All that being said, Zero Hedge decided to perform a statistical analysis of time series variance between Treasury auctions conducted in 2009 and the subsequent Permanent Open Market Purchases, in which we analyzed the size of the OMO transaction, the number of days passed between a certain CUSIP being auctioned and becoming purchased by the Fed, the percentage of primary dealer purchases as a total of the entire Competitively Accepted amount, and the percentage of the Primary allocation that would end up being purchased subsequently by the Fed in the OMO-to-Auction timeframe. The results were surprising.
But first, I will present the data set that Zero Hedge created with the assistance of reader Phaesed. The chart below highlights all Bond (not Bill) Treasury Auctions conducted in 2009, segregated by auction date, and highlighted by tenor.
Some datapoints: There has been $1.1 trillion in Bonds offered YTD, of which $1,156 billion has been accepted. Of this total, $600 billion has gone to primary dealers. The primary allocation has represented a (simple) average of 55% of the total bonds allocated competitively. For readers who would like to play around with this data, it will be posted shortly to google spreadsheets for open source enjoyment.
=======
DIRECTIONS:
1 - Answer from the Treasury auction passage:
(a) Which reader helped create the data set?
(b) How much in bonds has gone to primary dealers?
(c) What simple average share of the total bonds allocated competitively has the primary allocation represented?
2 - Copy the section of the Treasury auction passage that begins at the words "All that being" and ends after "highlighted by tenor.".
The stored records that follow have no connection to the Treasury auction passage.

(Stored records)
=======
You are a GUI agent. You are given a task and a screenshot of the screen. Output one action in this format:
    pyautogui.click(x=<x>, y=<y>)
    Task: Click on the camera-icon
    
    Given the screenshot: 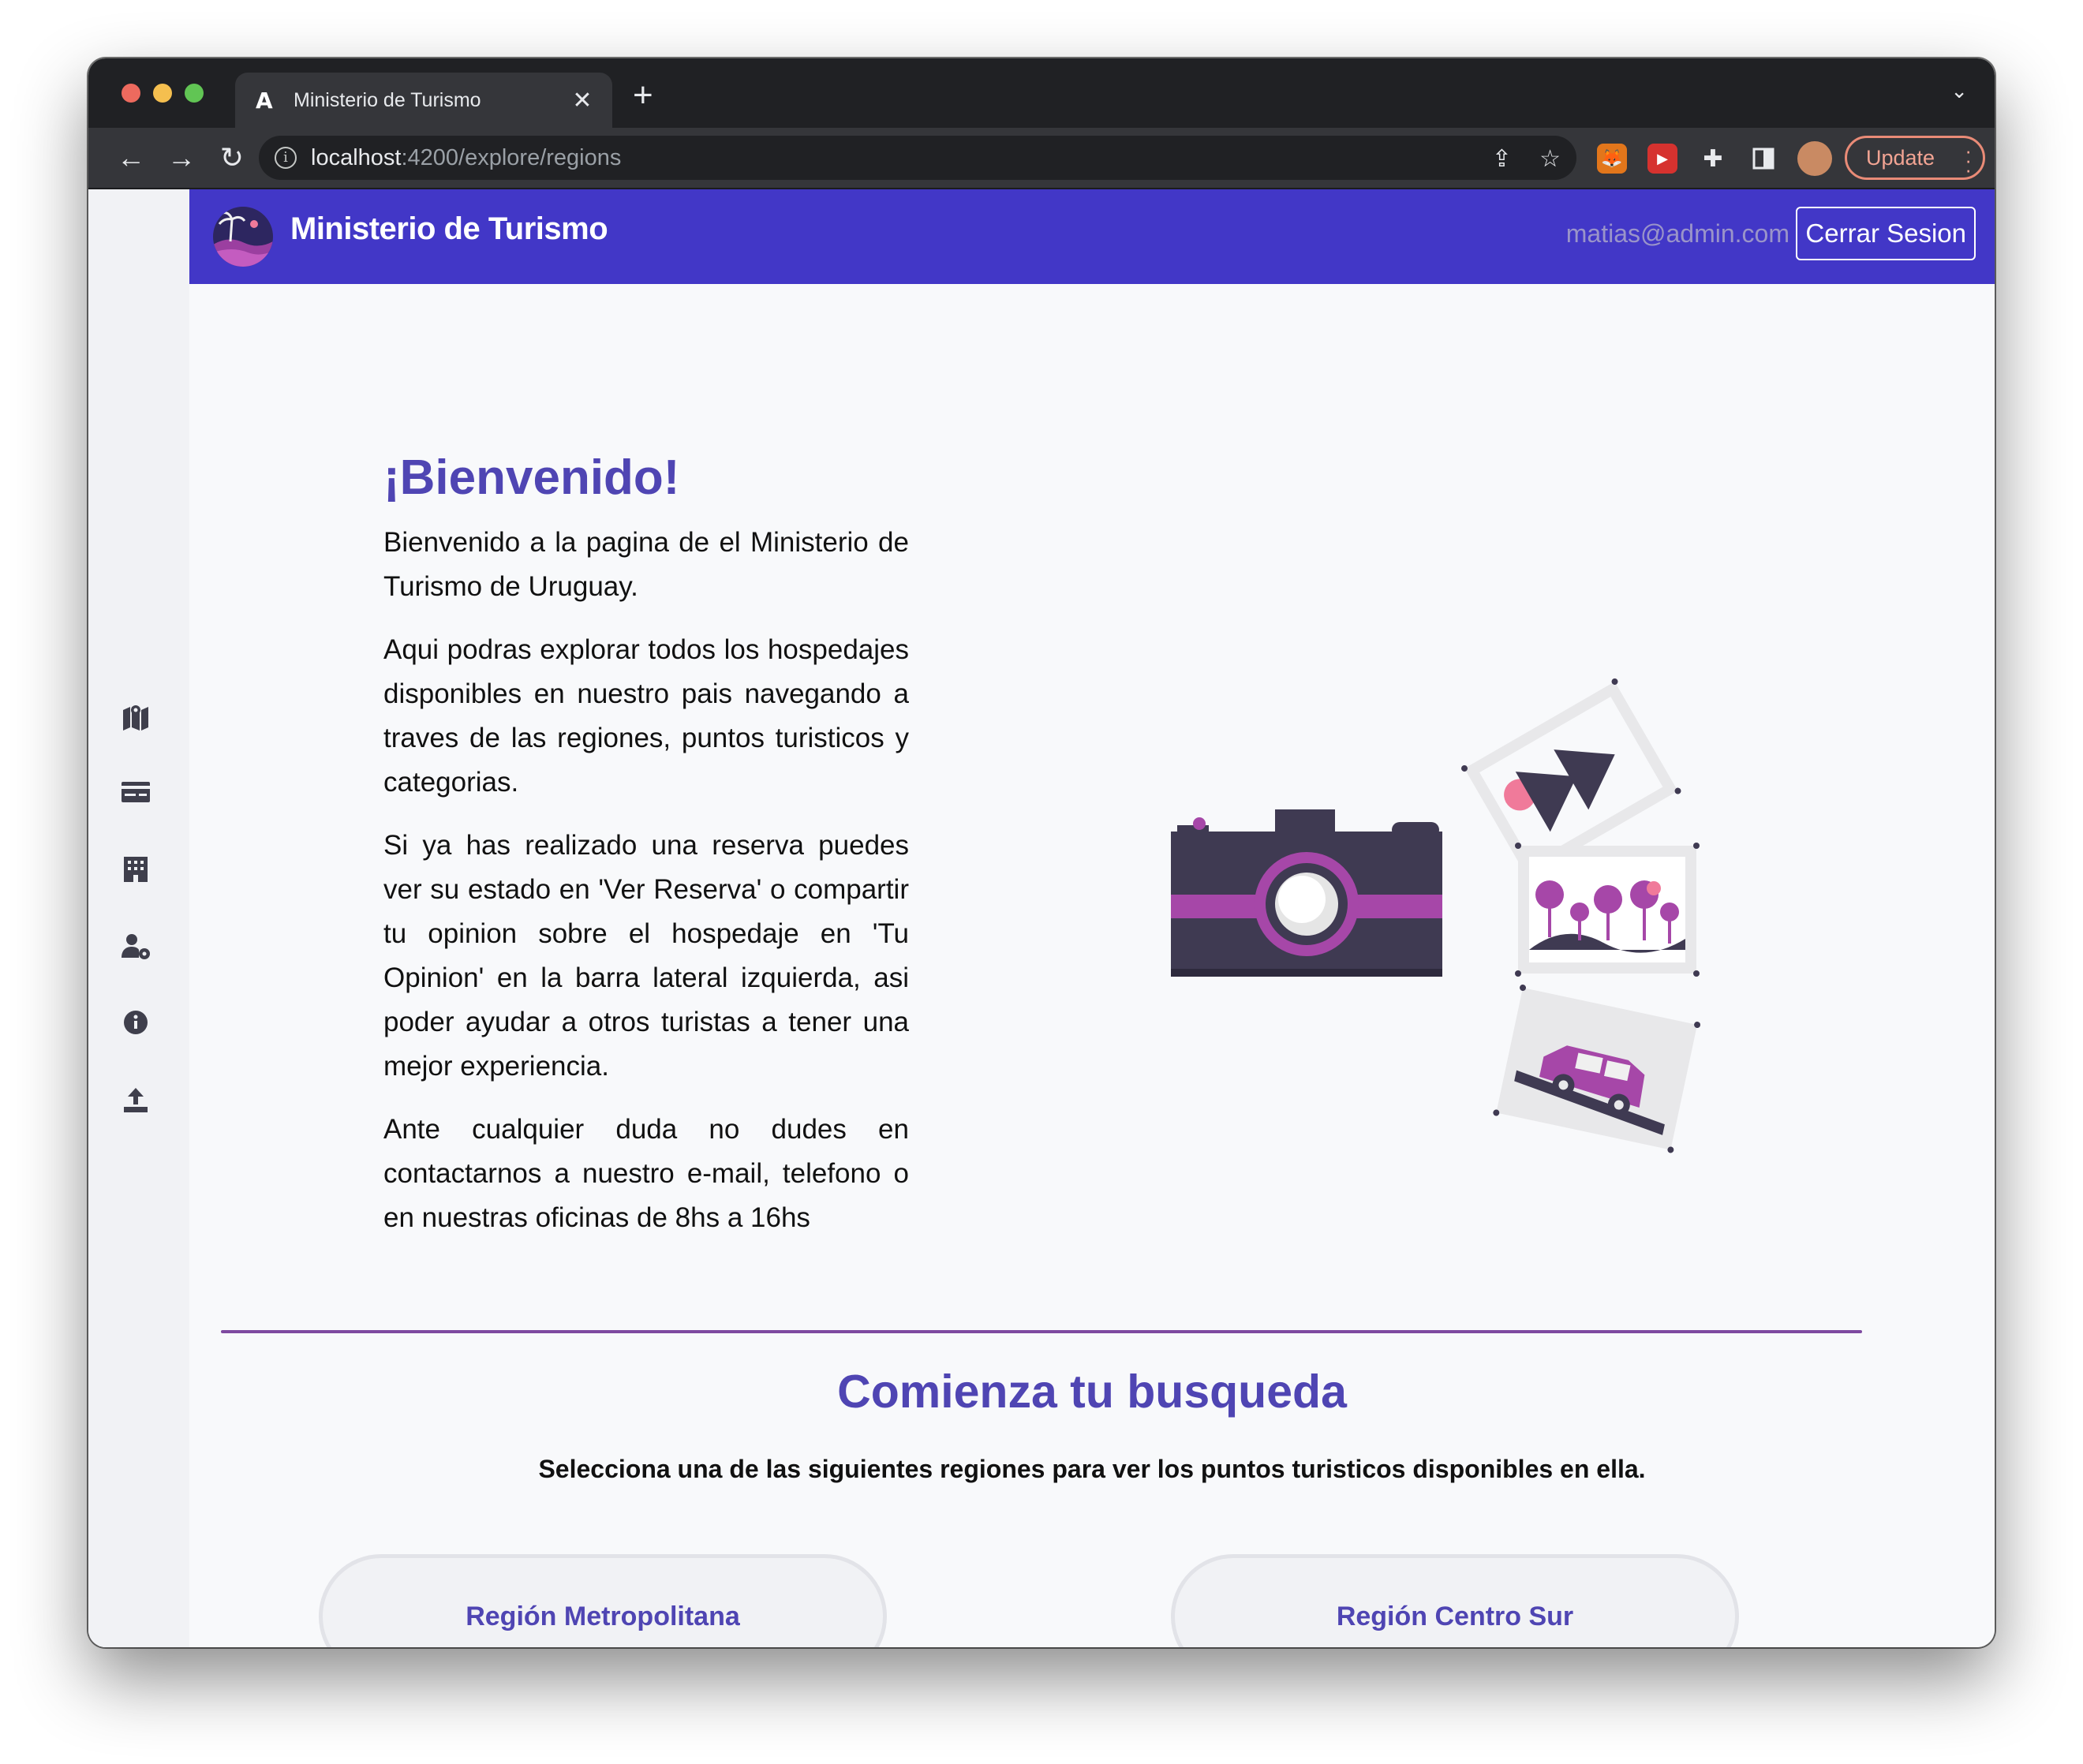 What is the action you would take?
    pyautogui.click(x=1307, y=893)
    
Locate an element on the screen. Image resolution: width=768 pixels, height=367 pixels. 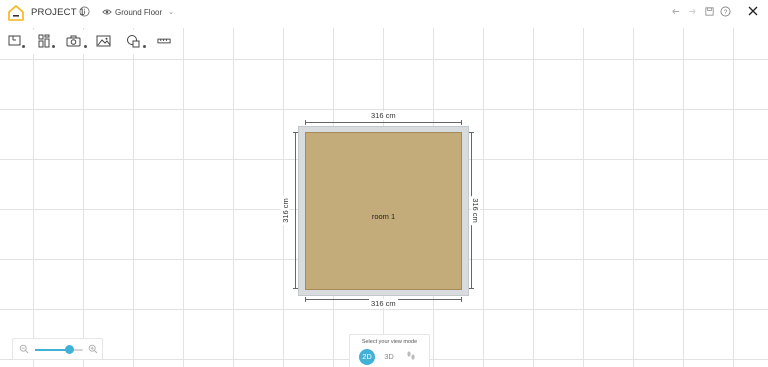
zoom-slider-fill is located at coordinates (52, 350).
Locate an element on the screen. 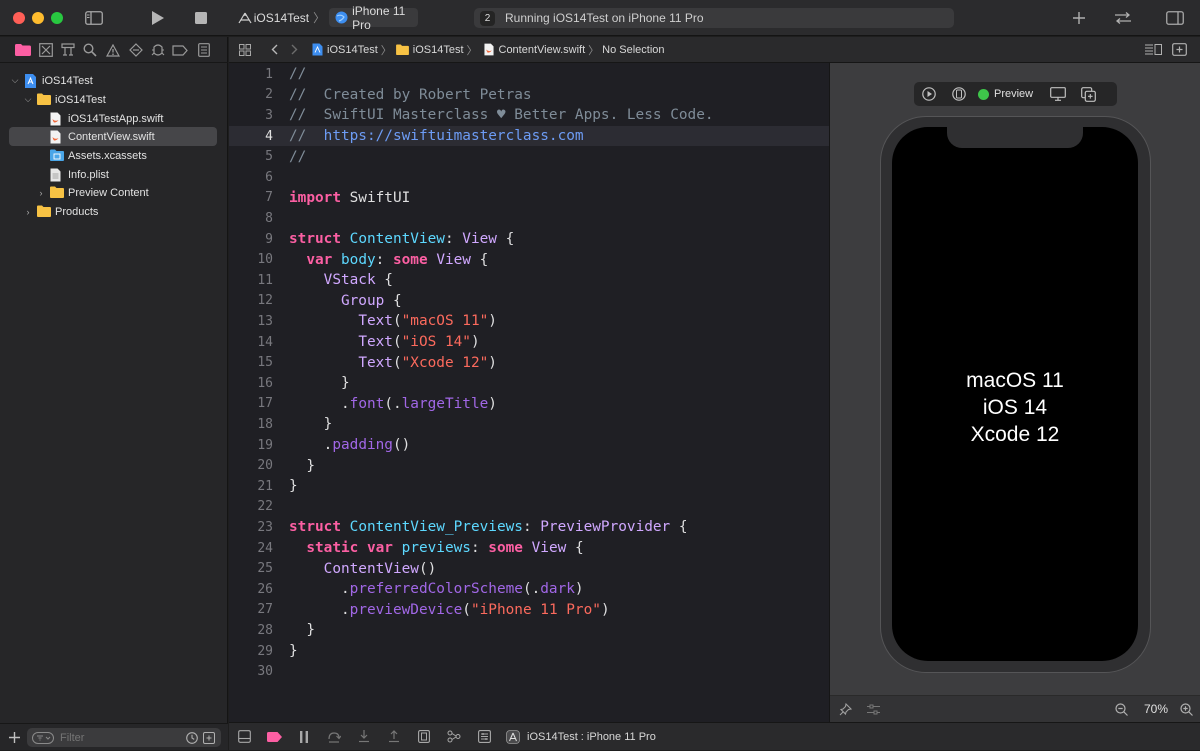  pin-icon is located at coordinates (845, 709).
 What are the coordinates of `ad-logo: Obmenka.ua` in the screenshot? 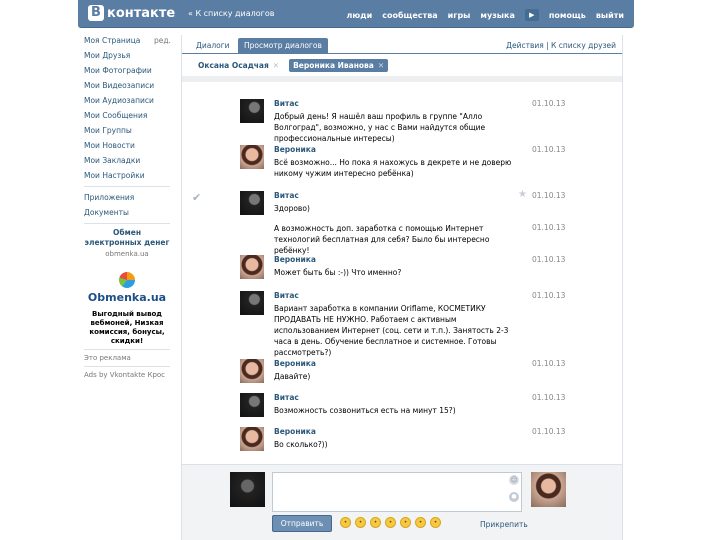 It's located at (127, 288).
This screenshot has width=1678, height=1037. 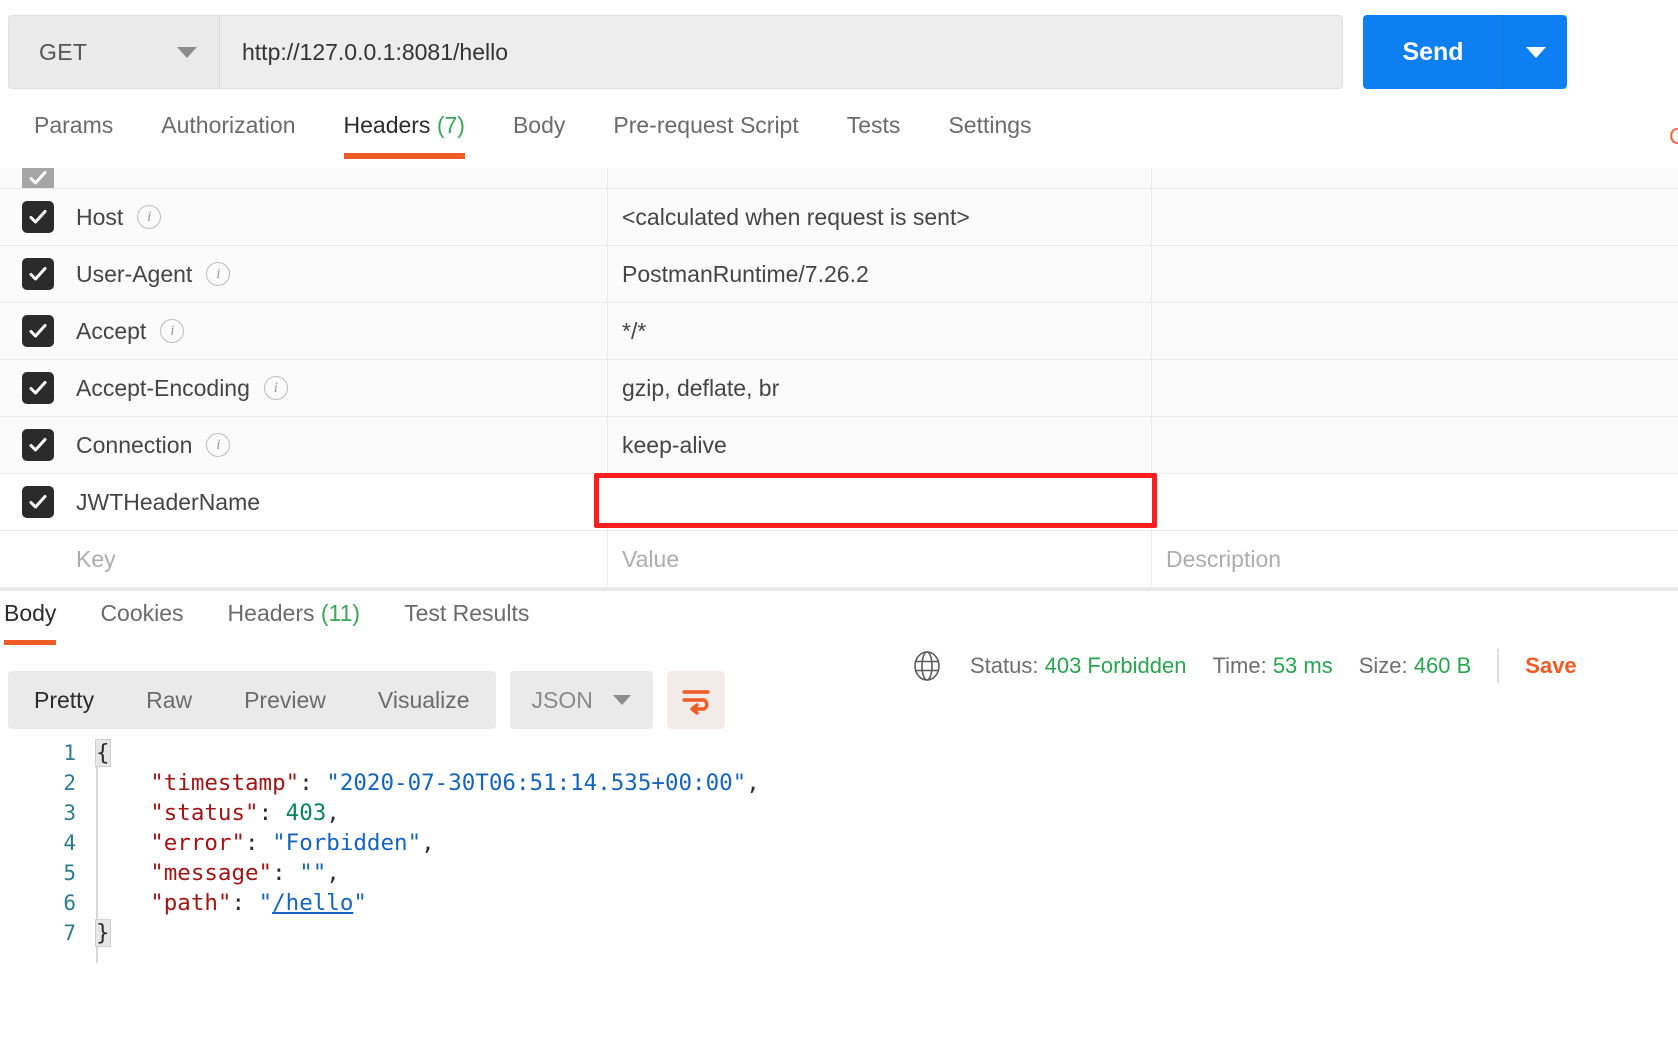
=======
RESPONSES IN ORDER:
1 -
(a) Phaesed
(b) $600 billion
(c) 55%

2 -
All that being said, Zero Hedge decided to perform a statistical analysis of time series variance between Treasury auctions conducted in 2009 and the subsequent Permanent Open Market Purchases, in which we analyzed the size of the OMO transaction, the number of days passed between a certain CUSIP being auctioned and becoming purchased by the Fed, the percentage of primary dealer purchases as a total of the entire Competitively Accepted amount, and the percentage of the Primary allocation that would end up being purchased subsequently by the Fed in the OMO-to-Auction timeframe. The results were surprising.
But first, I will present the data set that Zero Hedge created with the assistance of reader Phaesed. The chart below highlights all Bond (not Bill) Treasury Auctions conducted in 2009, segregated by auction date, and highlighted by tenor.